[Pointing records for text and elements]
>>
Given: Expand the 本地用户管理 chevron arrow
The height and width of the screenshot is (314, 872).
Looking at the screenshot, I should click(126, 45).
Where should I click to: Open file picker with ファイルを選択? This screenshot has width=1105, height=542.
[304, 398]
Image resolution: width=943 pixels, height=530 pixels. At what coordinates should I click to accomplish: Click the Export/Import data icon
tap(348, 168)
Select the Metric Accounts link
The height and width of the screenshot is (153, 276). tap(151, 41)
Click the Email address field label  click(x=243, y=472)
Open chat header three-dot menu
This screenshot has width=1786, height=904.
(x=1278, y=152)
<<
>>
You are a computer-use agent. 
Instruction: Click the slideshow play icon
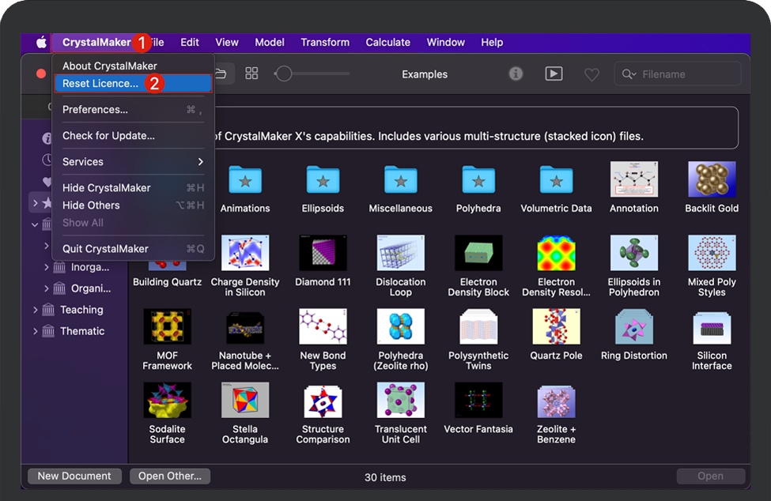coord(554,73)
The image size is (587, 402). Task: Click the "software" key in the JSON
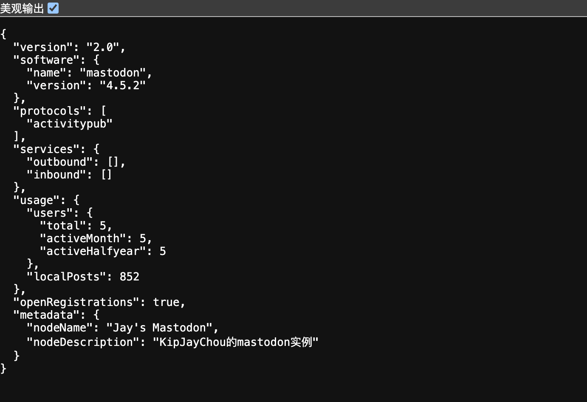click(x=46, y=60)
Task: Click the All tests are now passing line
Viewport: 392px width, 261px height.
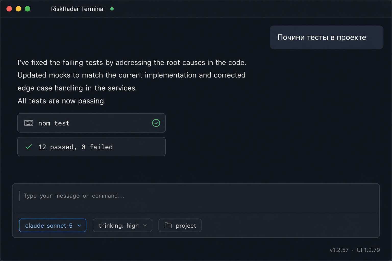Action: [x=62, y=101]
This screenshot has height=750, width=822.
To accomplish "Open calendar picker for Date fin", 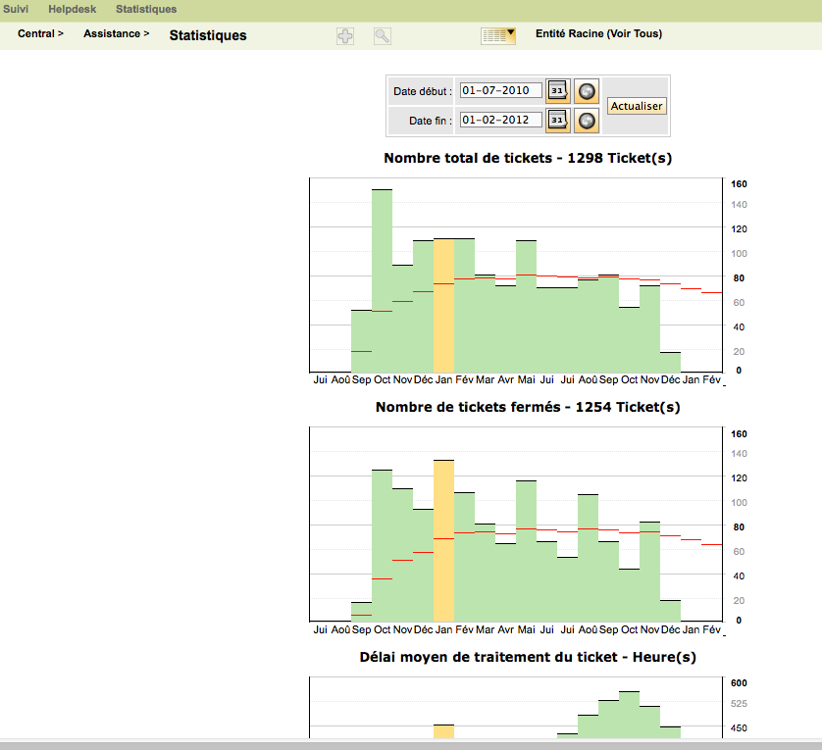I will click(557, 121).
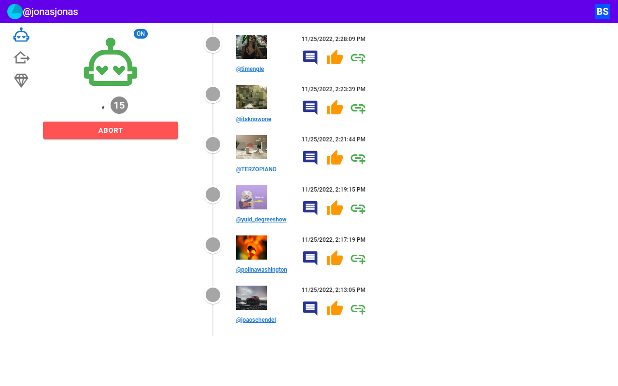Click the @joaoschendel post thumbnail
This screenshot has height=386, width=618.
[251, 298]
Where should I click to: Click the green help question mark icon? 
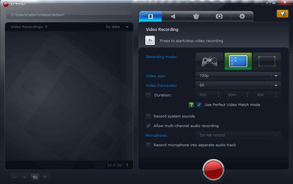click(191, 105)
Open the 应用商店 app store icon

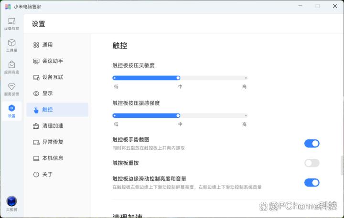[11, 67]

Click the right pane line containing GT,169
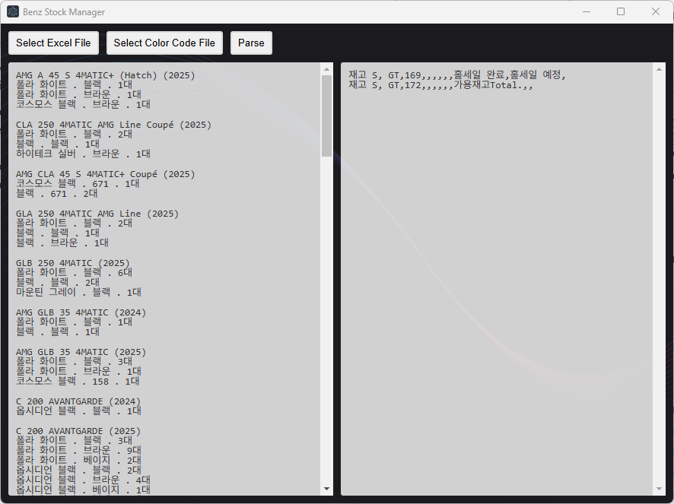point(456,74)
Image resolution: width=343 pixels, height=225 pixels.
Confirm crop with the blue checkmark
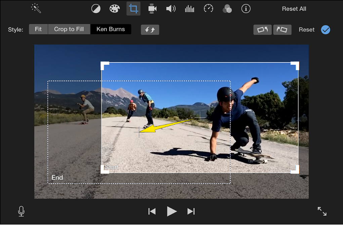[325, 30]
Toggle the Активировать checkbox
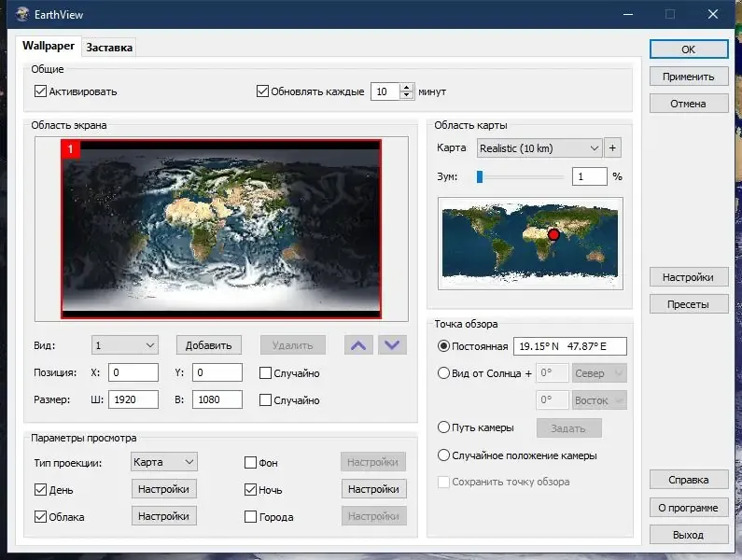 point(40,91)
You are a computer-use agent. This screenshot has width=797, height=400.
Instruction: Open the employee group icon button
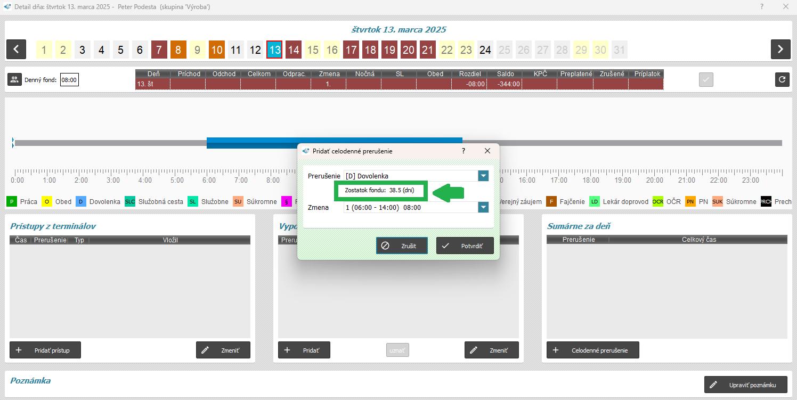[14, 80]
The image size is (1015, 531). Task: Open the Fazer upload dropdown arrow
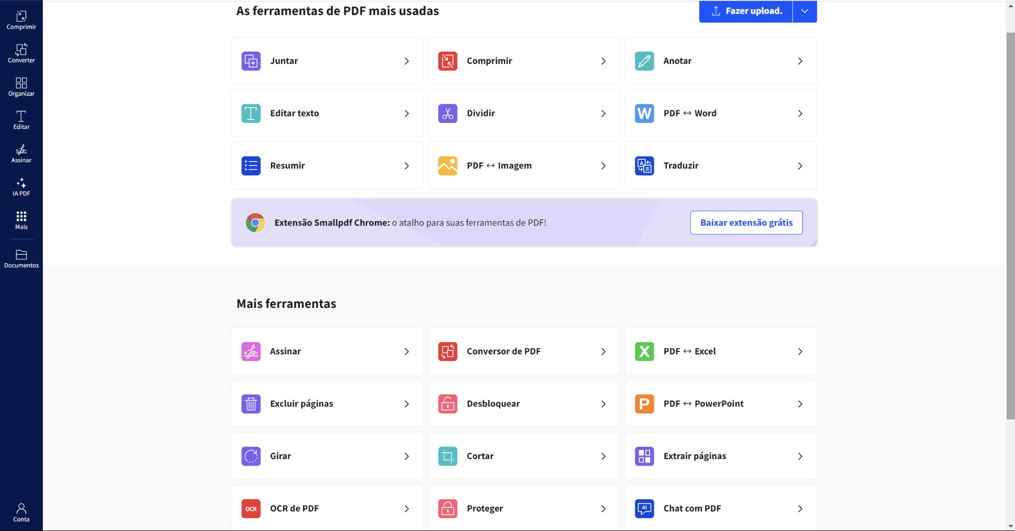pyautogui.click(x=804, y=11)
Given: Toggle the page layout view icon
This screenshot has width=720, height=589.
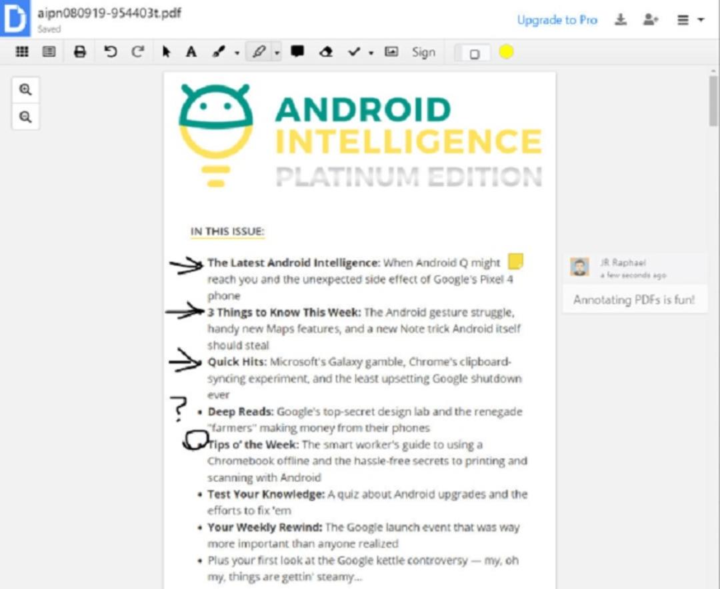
<<
>>
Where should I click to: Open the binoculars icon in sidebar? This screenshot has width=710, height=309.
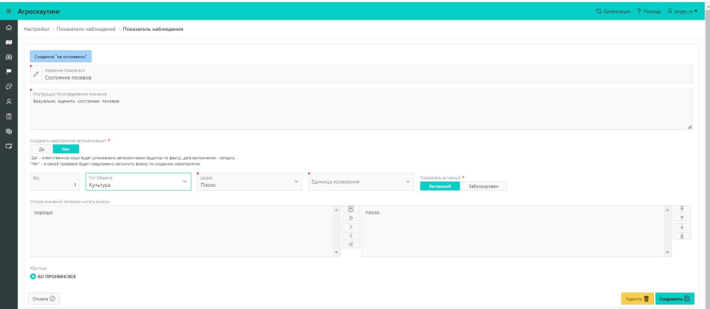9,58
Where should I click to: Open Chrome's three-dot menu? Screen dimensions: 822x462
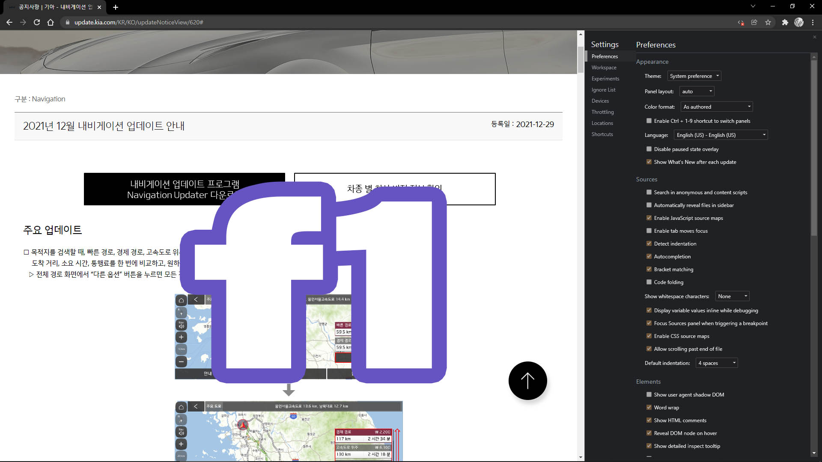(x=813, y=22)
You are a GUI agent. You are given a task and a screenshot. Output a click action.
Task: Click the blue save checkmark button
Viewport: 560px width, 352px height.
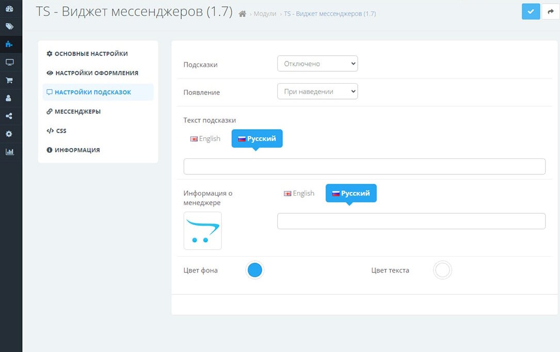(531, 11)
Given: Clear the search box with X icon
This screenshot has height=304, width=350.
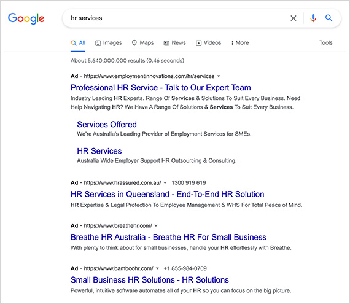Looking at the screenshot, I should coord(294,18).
<<
Problem requirements: Count the lines in the data above that contain the string "arrow", and give only that number.

The answer: 2